Problem statement
Print exactly the lines that run from the one containing "The width and" to the final line of the data, both included, and print none of the pictures.

Given information below:

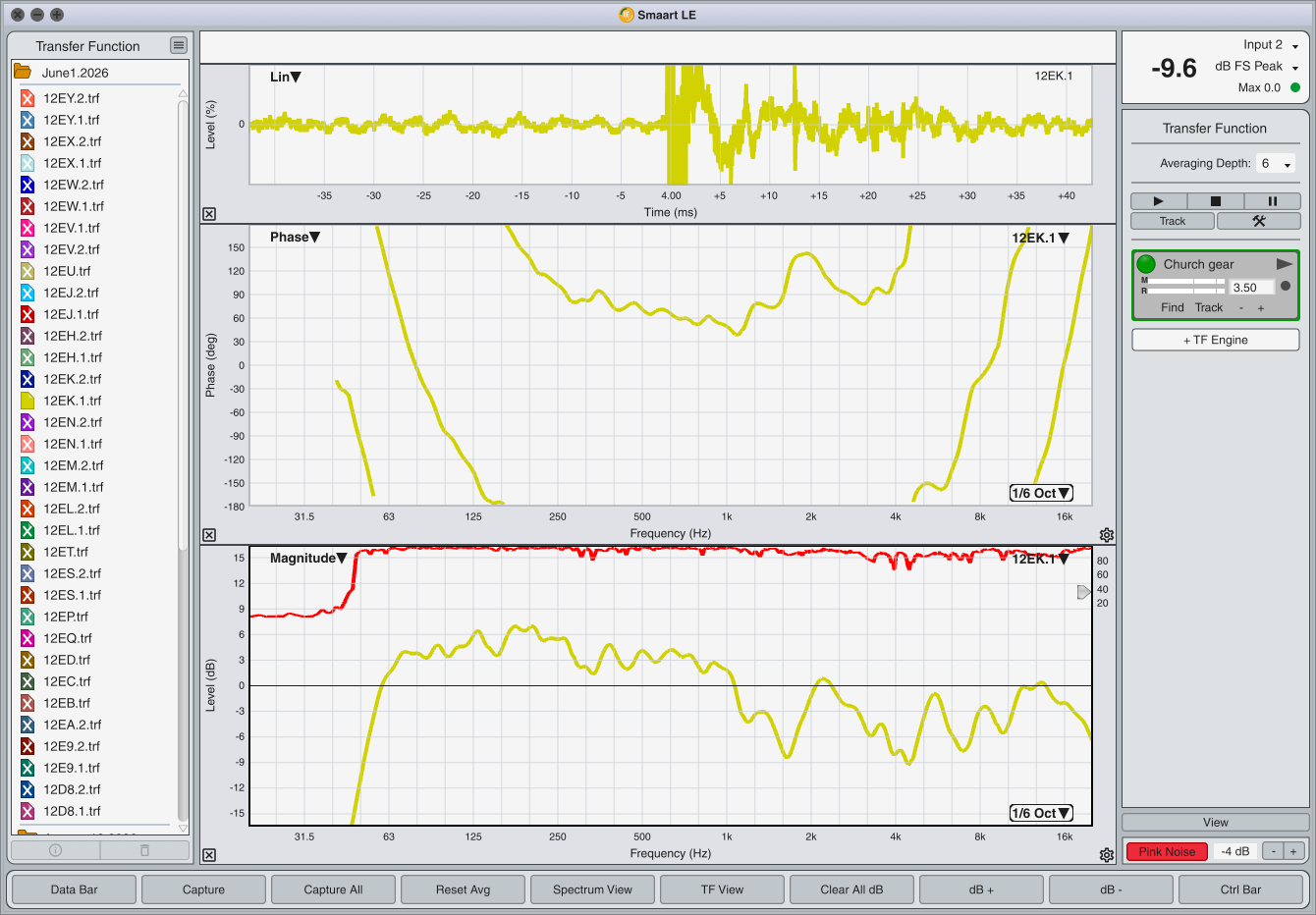Toggle the Church gear engine green indicator
This screenshot has width=1316, height=915.
pos(1146,264)

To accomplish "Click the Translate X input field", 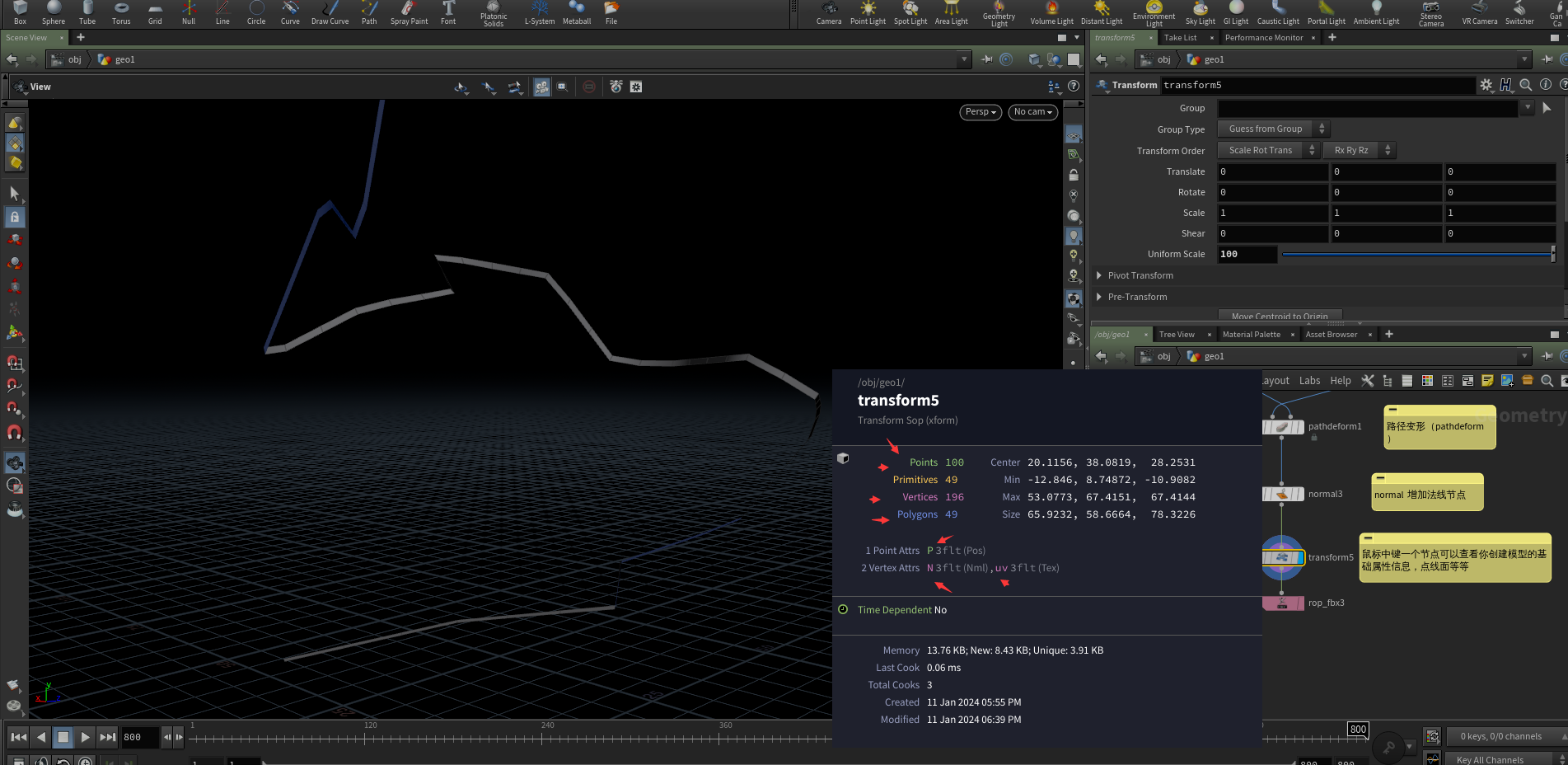I will point(1272,171).
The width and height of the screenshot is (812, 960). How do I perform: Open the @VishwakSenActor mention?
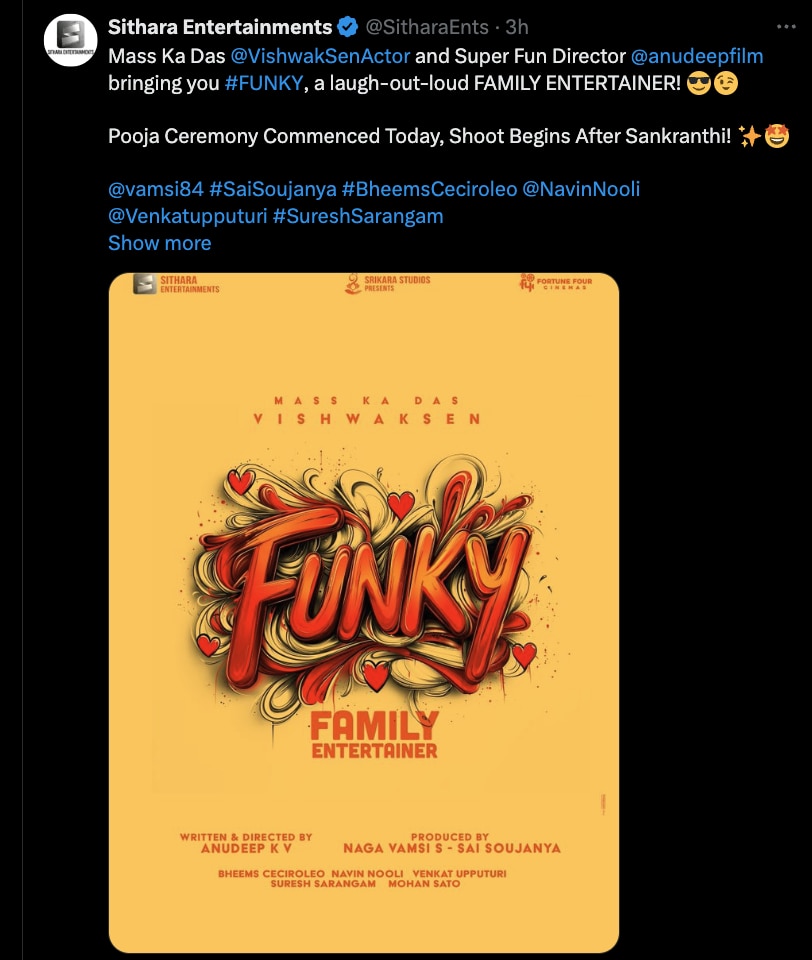320,56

End of Given information.

Written response
The width and height of the screenshot is (812, 960). How do I perform: Open the @VishwakSenActor mention?
320,56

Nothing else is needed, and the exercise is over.